Dalam kunjungan tersebut, Menteri PU melihat langsung kondisi infrastruktur yang porak-poranda, termasuk jalan arteri penghubung Kota Padang, Padang Panjang, Bukittinggi, hingga ke Pekanbaru.
Rombongan juga meninjau Nagari Padang Laweh Malalo di Kecamatan Batipuh Selatan yang mengalami kerusakan parah akibat banjir bandang.
“Kementerian PUPR telah mengusulkan anggaran sekitar Rp13 triliun untuk rehabilitasi dan rekonstruksi seluruh infrastruktur yang rusak akibat bencana di Sumatera Barat, termasuk Tanah Datar,” ujar Dody Hanggodo.

Ia menambahkan, usulan tersebut masih bersifat personal dan akan segera dituangkan dalam bentuk proposal resmi kepada Presiden.

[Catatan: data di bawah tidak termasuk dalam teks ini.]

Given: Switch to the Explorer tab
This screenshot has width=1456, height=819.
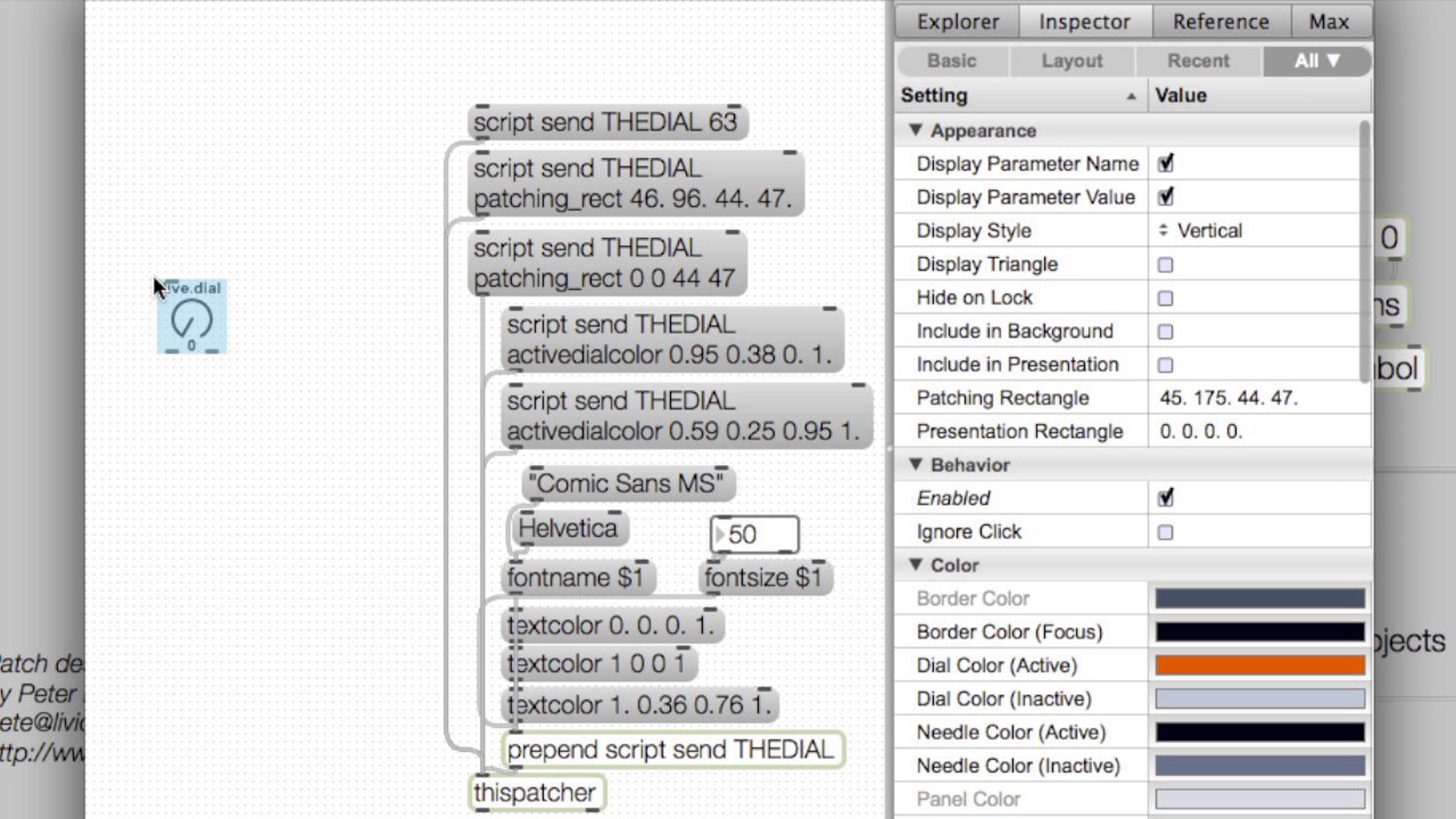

“Kami akan membereskan seluruh infrastruktur yang terdampak, termasuk jalan dan jembatan, sesuai arahan Presiden Prabowo untuk segera dikerjakan oleh pemerintah pusat,” tegasnya.
Wakil Ketua Komisi VI DPR RI, Andre Rosiade, menjelaskan bahwa Kementerian PUPR telah melakukan pendataan terhadap seluruh infrastruktur yang rusak di Sumatera Barat, baik di tingkat nasional, provinsi, maupun kabupaten/kota.

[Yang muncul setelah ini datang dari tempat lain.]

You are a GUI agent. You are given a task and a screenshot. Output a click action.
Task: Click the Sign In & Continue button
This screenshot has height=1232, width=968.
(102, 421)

“Kerusakan mencakup jalan, irigasi, gedung perkantoran, rumah ibadah, sekolah, madrasah, dan infrastruktur lainnya. Total kebutuhan anggaran yang diusulkan mencapai Rp13 triliun dan sudah dilaporkan kepada Presiden,” jelas Andre.
Bupati Tanah Datar Eka Putra menyampaikan apresiasi dan terima kasih atas perhatian pemerintah pusat terhadap daerahnya. Ia meminta seluruh OPD untuk bergerak cepat dan berkoordinasi dalam menyusun data serta langkah rekonstruksi pascabencana.

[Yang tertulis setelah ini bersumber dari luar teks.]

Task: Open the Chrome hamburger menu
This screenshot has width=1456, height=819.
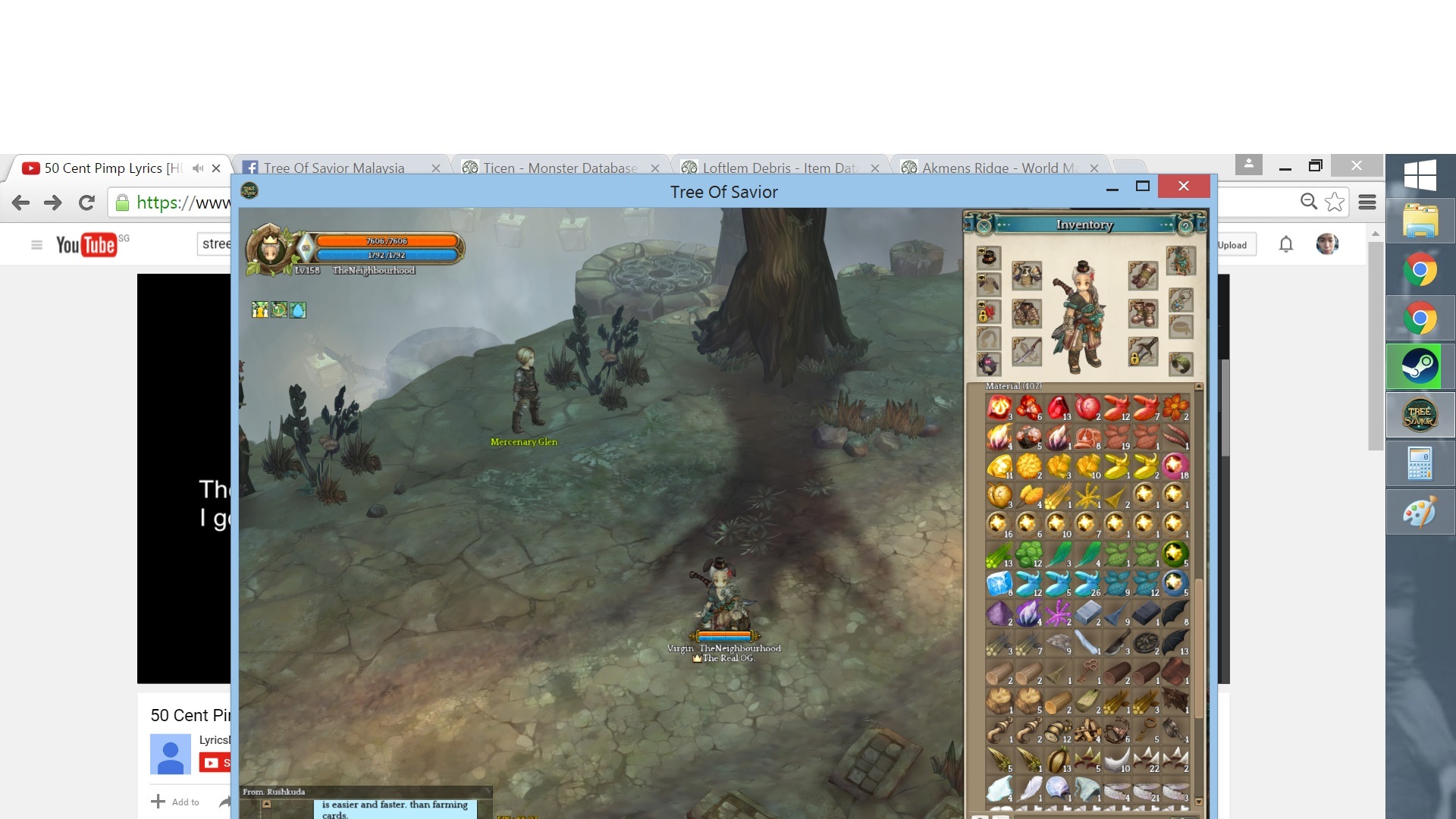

“Semua OPD diminta aktif dan sigap. BPBD harus mengkoordinasi OPD lain dalam penyusunan rencana rehabilitasi dan rekonstruksi pascabencana,” kata Eka Putra.
Ia menegaskan bahwa pemerintah daerah tidak akan mampu memperbaiki seluruh fasilitas umum dan rumah warga yang rusak tanpa dukungan pemerintah pusat.
“Daerah tidak bisa menanggung sendiri kerusakan yang begitu luas. Karena itu, segera siapkan proposal kepada pemerintah pusat agar kita bisa mendapatkan porsi anggaran sesuai kebutuhan,” tambahnya.